Source excerpt —
## start

# Lower Bound for Active Learning in Bandits via Le Cam's method

**Summary:** *We introduce LeCam’s method for obtaining minimax lower bounds for statistical estimation
problems, which proceeds by relating the probabililty of error of a binary hypothesis testing problem to the total-variation distance between the two distributions. Then, as a novel application, we use this technique to derive lower bound on the problem of
active learning in bandits which shows the near optimality of the existing algorithms
due to Antos et al. (2008) and Carpentier et al. (2011).*

Consider the following setting:

- Suppose $\mathcal{P}$ denotes a class of probability distributions,
- $(\mathcal{D}, d)$ is a metric space
^{1}, - $\theta: \mathcal{P} \mapsto \mathcal{D}$ represents some $\mathcal{D}$-valued functional,
- $\mathcal{D}_1, \mathcal{D}_2$ represent two disjoint and $2\delta$ separated subsets of $\mathcal{D}$, for some $\delta>0$,
- $\mathcal{P}_i = \theta^{-1}(\mathcal{D}_i )$ for $i=1,2$ are non-empty disjoint subsets of $\mathcal{P}$.

Suppose we are given a sample $X \sim P$ taking values in some set $\mathcal{X}$ for $P \in \mathcal{P}$, and let $\hat{\theta}: \mathcal{X} \mapsto \mathcal{D}$ denote an estimator of $\theta(P)$. Then for any estimator $\hat{\theta}$ we can obtain the following lower bound on the maximum expected error:

Lemma 1 (Le Cam).With the definitions introduced above, we have $$ \sup_{P \in \mathcal{P}} \mathbb{E}_P \left[ d \left( \hat{\theta}, , \theta(P) \right) \right] \geq \delta \max_{P_i \in \mathcal{P}_i} \left(1 - d_{TV}\left(P_1, P_2 \right) \right). $$

In the above display, $d_{TV}$ denotes the total variation distance between two distributions, defined as $d_{TV}(P, Q) = \sup_{E } P(E) - Q(E)$ where the supremum is over all measurable sets $E$. The result above implies that the minmax lower bound for a particular estimation problem is large if there exist two distributions $P_1$ and $P_2$ which (i) are ‘well-separated’ in terms of the $d-$metric, and (ii) are statistically ‘close’ in terms of $d_{TV}(\cdot, \cdot)$. Due to their opposing nature, obtaining the best lower bound requires finding the right balance between these two requirements.

## end

Tasks to complete —
a) Rescale the stored data entries by rewriting every line, with the request lines left unchanged, and by multiplying each coordinate in the answers by 2.2, rounding to whole numbers with halves rounded up.
b) Supply the next part of the text on Le Cam's method for lower bounds in active learning, picking up after its last sentence.
These records are unrelated to the text on Le Cam's method above.

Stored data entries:

## start

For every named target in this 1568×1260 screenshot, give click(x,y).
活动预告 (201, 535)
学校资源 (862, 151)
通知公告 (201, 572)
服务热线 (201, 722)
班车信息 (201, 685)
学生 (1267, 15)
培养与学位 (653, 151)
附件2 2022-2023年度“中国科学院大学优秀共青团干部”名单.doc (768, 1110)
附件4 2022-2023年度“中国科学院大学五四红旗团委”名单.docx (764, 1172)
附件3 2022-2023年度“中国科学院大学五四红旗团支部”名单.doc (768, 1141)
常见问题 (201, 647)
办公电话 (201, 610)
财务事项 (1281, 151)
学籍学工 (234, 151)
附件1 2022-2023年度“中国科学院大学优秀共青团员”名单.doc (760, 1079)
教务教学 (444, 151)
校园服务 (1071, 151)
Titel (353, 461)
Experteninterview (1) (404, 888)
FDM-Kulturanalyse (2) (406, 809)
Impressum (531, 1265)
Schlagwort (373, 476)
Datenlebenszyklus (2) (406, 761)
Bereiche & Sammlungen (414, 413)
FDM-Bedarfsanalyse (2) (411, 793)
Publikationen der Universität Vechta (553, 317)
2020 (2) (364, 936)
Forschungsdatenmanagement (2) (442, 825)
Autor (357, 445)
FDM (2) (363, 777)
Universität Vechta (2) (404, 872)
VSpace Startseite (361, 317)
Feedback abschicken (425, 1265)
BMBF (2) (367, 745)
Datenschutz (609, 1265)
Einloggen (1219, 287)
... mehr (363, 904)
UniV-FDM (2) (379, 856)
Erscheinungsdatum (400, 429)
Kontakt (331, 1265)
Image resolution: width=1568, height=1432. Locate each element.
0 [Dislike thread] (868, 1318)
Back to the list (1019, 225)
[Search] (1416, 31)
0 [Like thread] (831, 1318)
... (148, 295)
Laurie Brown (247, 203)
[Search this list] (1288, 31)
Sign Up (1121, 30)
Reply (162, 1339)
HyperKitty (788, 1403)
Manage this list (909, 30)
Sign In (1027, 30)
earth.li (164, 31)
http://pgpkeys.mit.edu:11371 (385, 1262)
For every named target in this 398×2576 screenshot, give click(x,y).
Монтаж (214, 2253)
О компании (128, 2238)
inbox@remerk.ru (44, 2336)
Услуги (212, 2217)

## end

Written answers —
a)
For every named target in this 1568×1260 screenshot, give click(x,y).
活动预告 (442, 1177)
学校资源 (1896, 332)
通知公告 (442, 1258)
服务热线 (442, 1588)
班车信息 (442, 1507)
学生 (2787, 33)
培养与学位 (1437, 332)
附件2 2022-2023年度“中国科学院大学优秀共青团干部”名单.doc (1690, 2442)
附件4 2022-2023年度“中国科学院大学五四红旗团委”名单.docx (1681, 2578)
附件3 2022-2023年度“中国科学院大学五四红旗团支部”名单.doc (1690, 2510)
常见问题 (442, 1423)
办公电话 (442, 1342)
财务事项 (2818, 332)
学籍学工 (515, 332)
附件1 2022-2023年度“中国科学院大学优秀共青团员”名单.doc (1672, 2374)
教务教学 (977, 332)
校园服务 (2356, 332)
Titel (777, 1014)
Experteninterview (1) (889, 1954)
FDM-Kulturanalyse (2) (893, 1780)
Impressum (1168, 2783)
Schlagwort (821, 1047)
Datenlebenszyklus (2) (893, 1674)
Bereiche & Sammlungen (911, 909)
FDM-Bedarfsanalyse (2) (904, 1745)
Publikationen der Universität Vechta (1217, 697)
2020 (2) (801, 2059)
Forschungsdatenmanagement (2) (972, 1815)
Autor (785, 979)
FDM (2) (799, 1709)
Universität Vechta (2) (889, 1918)
VSpace Startseite (794, 697)
Feedback abschicken (935, 2783)
BMBF (2) (807, 1639)
Datenschutz (1340, 2783)
Einloggen (2682, 631)
... mehr (799, 1989)
UniV-FDM (2) (834, 1883)
Erscheinungsdatum (880, 944)
Kontakt (728, 2783)
Image resolution: width=1568, height=1432. Locate each element.
0 [Dislike thread] (1910, 2900)
Back to the list (2242, 495)
[Search] (3115, 68)
0 [Like thread] (1828, 2900)
... (326, 649)
Laurie Brown (543, 447)
[Search this list] (2834, 68)
Sign Up (2466, 66)
Reply (356, 2946)
HyperKitty (1734, 3087)
Manage this list (2000, 66)
Sign In (2259, 66)
earth.li (361, 68)
http://pgpkeys.mit.edu:11371 (847, 2776)
For every named target in this 398×2576 screenshot, give click(x,y).
Монтаж (471, 4957)
О компании (282, 4924)
inbox@remerk.ru (97, 5139)
Услуги (466, 4877)

b)
The statement of the above result and its proof are based on the statement and proof of Lemma~1 in (Yu, 1997)^{2}.

#### Proof of the Lemma

First, we select arbitrary $P_i \in \mathcal{P}_i$ for $i=1,2$ and lower-bound the supremum over all $P \in \mathcal{P}$ with a simple average over these two distributions.

$$
\sup_{P \in \mathcal{P}}\;\mathbb{E}_P \left[ d \left( \hat{\theta}, , \theta(P) \right) \right]

\geq \frac{1}{2} \left( \mathbb{E}_{P_1} \left[ d \left( \hat{\theta}, , \theta(P_1) \right) \right] +
\mathbb{E}_{P_2} \left[ d \left( \hat{\theta}, , \theta(P_2) \right) \right]\right )
$$
Next, with the notation $\theta_i = \theta(P_i)$, we observe^{3} the following: for any
$\theta \in \mathcal{D}$ such that $d(\theta, \theta_1)< \delta$, we must have $d(\theta, \theta_2)>\delta$.
Similarly, if $d(\theta, \theta_2)<\delta$ then $d(\theta, \theta_1)>\delta$. Both these results
follow from the fact that $d$ satisfies the triangle inequality and that $d(\theta_1, \theta_2) \geq 2\delta$.
Now, we define the set $E = \left \{x \in \mathcal{X}\;:\; d\left( \hat{\theta}(x), \theta_1 \right) < d\left( \hat{\theta}(x), \theta_2 \right) \right \}$. Clearly, if $X \in E$, then $d(\hat{\theta}(X), \theta_2) \geq \delta$ and if $X \in E^c$ then
$d(\hat{\theta}, \theta_1) \geq \delta$. Together, these results imply that $d(\hat{\theta}, \theta_1)
\geq \delta 1_{E^c}$ and $d(\hat{\theta}, \theta_2) \geq \delta 1_E$ where $1_E$ denotes the indicator function
associated with a set $E$.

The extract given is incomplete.